## TASK REQUIREMENTS
Reproduce the listing below verbatim, preserving every line in its original order.

Begin RECORDED DATA

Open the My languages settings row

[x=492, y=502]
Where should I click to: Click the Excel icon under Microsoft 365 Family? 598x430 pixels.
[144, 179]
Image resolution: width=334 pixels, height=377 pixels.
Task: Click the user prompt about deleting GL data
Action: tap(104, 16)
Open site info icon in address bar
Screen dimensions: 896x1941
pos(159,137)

End RECORDED DATA

## TASK RESULT
Open the My languages settings row

[x=492, y=502]
Where should I click to: Click the Excel icon under Microsoft 365 Family? 598x430 pixels.
[144, 179]
Image resolution: width=334 pixels, height=377 pixels.
Task: Click the user prompt about deleting GL data
Action: tap(104, 16)
Open site info icon in address bar
Screen dimensions: 896x1941
pos(159,137)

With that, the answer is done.